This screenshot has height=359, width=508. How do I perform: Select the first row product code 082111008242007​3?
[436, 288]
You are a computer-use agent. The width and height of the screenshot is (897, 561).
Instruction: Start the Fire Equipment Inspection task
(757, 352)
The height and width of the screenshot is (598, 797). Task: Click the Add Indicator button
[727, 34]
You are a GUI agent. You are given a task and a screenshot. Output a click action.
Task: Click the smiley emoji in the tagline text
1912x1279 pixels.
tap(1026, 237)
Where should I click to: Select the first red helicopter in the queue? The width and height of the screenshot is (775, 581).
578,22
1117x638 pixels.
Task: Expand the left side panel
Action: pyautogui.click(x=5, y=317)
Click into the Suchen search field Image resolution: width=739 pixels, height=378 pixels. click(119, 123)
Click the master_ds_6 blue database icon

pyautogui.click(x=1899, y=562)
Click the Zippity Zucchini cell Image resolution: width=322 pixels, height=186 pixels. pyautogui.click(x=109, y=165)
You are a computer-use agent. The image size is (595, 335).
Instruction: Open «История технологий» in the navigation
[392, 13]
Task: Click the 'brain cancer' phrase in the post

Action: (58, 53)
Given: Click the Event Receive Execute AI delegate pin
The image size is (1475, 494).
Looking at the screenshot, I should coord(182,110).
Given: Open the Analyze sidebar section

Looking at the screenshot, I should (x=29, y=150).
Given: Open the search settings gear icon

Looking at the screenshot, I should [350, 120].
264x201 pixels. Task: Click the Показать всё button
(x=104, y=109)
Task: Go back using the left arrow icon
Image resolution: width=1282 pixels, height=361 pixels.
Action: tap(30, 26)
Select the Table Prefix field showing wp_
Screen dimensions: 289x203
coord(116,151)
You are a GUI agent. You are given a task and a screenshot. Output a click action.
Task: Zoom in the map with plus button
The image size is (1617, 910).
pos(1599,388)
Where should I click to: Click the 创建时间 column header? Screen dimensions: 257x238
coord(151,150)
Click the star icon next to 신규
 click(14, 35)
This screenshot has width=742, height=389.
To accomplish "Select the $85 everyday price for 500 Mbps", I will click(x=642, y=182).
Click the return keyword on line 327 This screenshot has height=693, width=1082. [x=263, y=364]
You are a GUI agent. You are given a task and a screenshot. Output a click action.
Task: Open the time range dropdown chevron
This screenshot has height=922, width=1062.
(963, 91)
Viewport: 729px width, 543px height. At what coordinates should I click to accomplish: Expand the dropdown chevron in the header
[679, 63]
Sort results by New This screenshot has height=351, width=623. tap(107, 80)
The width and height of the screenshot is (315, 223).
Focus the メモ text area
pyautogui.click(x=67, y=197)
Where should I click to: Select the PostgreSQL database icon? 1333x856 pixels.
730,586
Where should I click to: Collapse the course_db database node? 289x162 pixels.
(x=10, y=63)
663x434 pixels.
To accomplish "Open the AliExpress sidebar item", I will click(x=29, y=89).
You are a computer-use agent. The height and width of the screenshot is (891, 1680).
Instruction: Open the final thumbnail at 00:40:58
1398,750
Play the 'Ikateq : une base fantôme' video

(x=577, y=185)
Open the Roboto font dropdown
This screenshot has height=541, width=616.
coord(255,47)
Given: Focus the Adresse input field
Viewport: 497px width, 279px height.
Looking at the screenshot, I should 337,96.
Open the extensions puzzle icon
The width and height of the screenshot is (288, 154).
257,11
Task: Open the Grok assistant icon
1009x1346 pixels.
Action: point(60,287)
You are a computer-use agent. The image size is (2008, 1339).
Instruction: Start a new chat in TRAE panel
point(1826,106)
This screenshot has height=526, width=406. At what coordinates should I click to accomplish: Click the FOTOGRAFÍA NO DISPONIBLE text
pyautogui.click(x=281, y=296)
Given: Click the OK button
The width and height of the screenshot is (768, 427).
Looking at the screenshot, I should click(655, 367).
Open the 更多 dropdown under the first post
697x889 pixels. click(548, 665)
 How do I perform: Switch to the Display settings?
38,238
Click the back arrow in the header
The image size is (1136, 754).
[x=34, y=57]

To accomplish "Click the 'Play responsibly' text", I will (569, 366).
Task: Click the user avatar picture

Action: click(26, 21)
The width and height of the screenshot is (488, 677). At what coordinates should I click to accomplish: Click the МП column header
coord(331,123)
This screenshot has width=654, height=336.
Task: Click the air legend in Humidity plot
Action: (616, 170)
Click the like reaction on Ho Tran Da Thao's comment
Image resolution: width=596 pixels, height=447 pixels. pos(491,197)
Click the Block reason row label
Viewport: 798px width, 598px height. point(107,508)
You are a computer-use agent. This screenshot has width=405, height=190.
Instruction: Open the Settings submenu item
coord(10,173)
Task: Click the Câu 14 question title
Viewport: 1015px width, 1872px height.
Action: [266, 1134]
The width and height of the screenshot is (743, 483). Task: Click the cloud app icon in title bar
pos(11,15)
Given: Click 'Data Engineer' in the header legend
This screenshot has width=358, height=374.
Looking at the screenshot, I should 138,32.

> What to produce:
Swap "left arrow icon" for "back arrow icon" throughout the rows above, and reproduce all of the rows with nothing else altered.

> The response:
This screenshot has height=359, width=508. How do I perform: Select the first row product code 082111008242007​3?
[436, 288]
You are a computer-use agent. The width and height of the screenshot is (897, 561).
Instruction: Start the Fire Equipment Inspection task
(757, 352)
The height and width of the screenshot is (598, 797). Task: Click the Add Indicator button
[727, 34]
You are a GUI agent. You are given a task and a screenshot. Output a click action.
Task: Click the smiley emoji in the tagline text
1912x1279 pixels.
tap(1026, 237)
Where should I click to: Select the first red helicopter in the queue? The width and height of the screenshot is (775, 581).
578,22
1117x638 pixels.
Task: Expand the left side panel
Action: pyautogui.click(x=5, y=317)
Click into the Suchen search field Image resolution: width=739 pixels, height=378 pixels. click(119, 123)
Click the master_ds_6 blue database icon

pyautogui.click(x=1899, y=562)
Click the Zippity Zucchini cell Image resolution: width=322 pixels, height=186 pixels. pyautogui.click(x=109, y=165)
You are a computer-use agent. The image size is (595, 335).
Instruction: Open «История технологий» in the navigation
[392, 13]
Task: Click the 'brain cancer' phrase in the post

Action: (58, 53)
Given: Click the Event Receive Execute AI delegate pin
The image size is (1475, 494).
Looking at the screenshot, I should coord(182,110).
Given: Open the Analyze sidebar section

Looking at the screenshot, I should (x=29, y=150).
Given: Open the search settings gear icon

Looking at the screenshot, I should [350, 120].
264x201 pixels. Task: Click the Показать всё button
(x=104, y=109)
Task: Go back using the back arrow icon
Image resolution: width=1282 pixels, height=361 pixels.
Action: tap(30, 26)
Select the Table Prefix field showing wp_
Screen dimensions: 289x203
coord(116,151)
You are a GUI agent. You are given a task and a screenshot. Output a click action.
Task: Zoom in the map with plus button
The image size is (1617, 910).
pos(1599,388)
Where should I click to: Click the 创建时间 column header? Screen dimensions: 257x238
coord(151,150)
Click the star icon next to 신규
 click(14, 35)
This screenshot has width=742, height=389.
To accomplish "Select the $85 everyday price for 500 Mbps", I will click(x=642, y=182).
Click the return keyword on line 327 This screenshot has height=693, width=1082. [x=263, y=364]
You are a GUI agent. You are given a task and a screenshot. Output a click action.
Task: Open the time range dropdown chevron
This screenshot has height=922, width=1062.
(963, 91)
Viewport: 729px width, 543px height. At what coordinates should I click to accomplish: Expand the dropdown chevron in the header
[679, 63]
Sort results by New This screenshot has height=351, width=623. tap(107, 80)
The width and height of the screenshot is (315, 223).
Focus the メモ text area
pyautogui.click(x=67, y=197)
Where should I click to: Select the PostgreSQL database icon? 1333x856 pixels.
730,586
Where should I click to: Collapse the course_db database node? 289x162 pixels.
(x=10, y=63)
663x434 pixels.
To accomplish "Open the AliExpress sidebar item", I will click(x=29, y=89).
You are a computer-use agent. The height and width of the screenshot is (891, 1680).
Instruction: Open the final thumbnail at 00:40:58
1398,750
Play the 'Ikateq : une base fantôme' video

(x=577, y=185)
Open the Roboto font dropdown
This screenshot has height=541, width=616.
coord(255,47)
Given: Focus the Adresse input field
Viewport: 497px width, 279px height.
Looking at the screenshot, I should 337,96.
Open the extensions puzzle icon
The width and height of the screenshot is (288, 154).
257,11
Task: Open the Grok assistant icon
1009x1346 pixels.
Action: point(60,287)
You are a computer-use agent. The image size is (2008, 1339).
Instruction: Start a new chat in TRAE panel
point(1826,106)
This screenshot has height=526, width=406. At what coordinates should I click to accomplish: Click the FOTOGRAFÍA NO DISPONIBLE text
pyautogui.click(x=281, y=296)
Given: Click the OK button
The width and height of the screenshot is (768, 427).
Looking at the screenshot, I should click(655, 367).
Open the 更多 dropdown under the first post
697x889 pixels. click(548, 665)
 How do I perform: Switch to the Display settings?
38,238
Click the back arrow in the header
The image size is (1136, 754).
[x=34, y=57]

To accomplish "Click the 'Play responsibly' text", I will (569, 366).
Task: Click the user avatar picture

Action: click(26, 21)
The width and height of the screenshot is (488, 677). At what coordinates should I click to accomplish: Click the МП column header
coord(331,123)
This screenshot has width=654, height=336.
Task: Click the air legend in Humidity plot
Action: (616, 170)
Click the like reaction on Ho Tran Da Thao's comment
Image resolution: width=596 pixels, height=447 pixels. pos(491,197)
Click the Block reason row label
Viewport: 798px width, 598px height. point(107,508)
You are a computer-use agent. This screenshot has width=405, height=190.
Instruction: Open the Settings submenu item
coord(10,173)
Task: Click the Câu 14 question title
Viewport: 1015px width, 1872px height.
Action: [266, 1134]
The width and height of the screenshot is (743, 483). Task: Click the cloud app icon in title bar
pos(11,15)
Given: Click 'Data Engineer' in the header legend
This screenshot has width=358, height=374.
Looking at the screenshot, I should 138,32.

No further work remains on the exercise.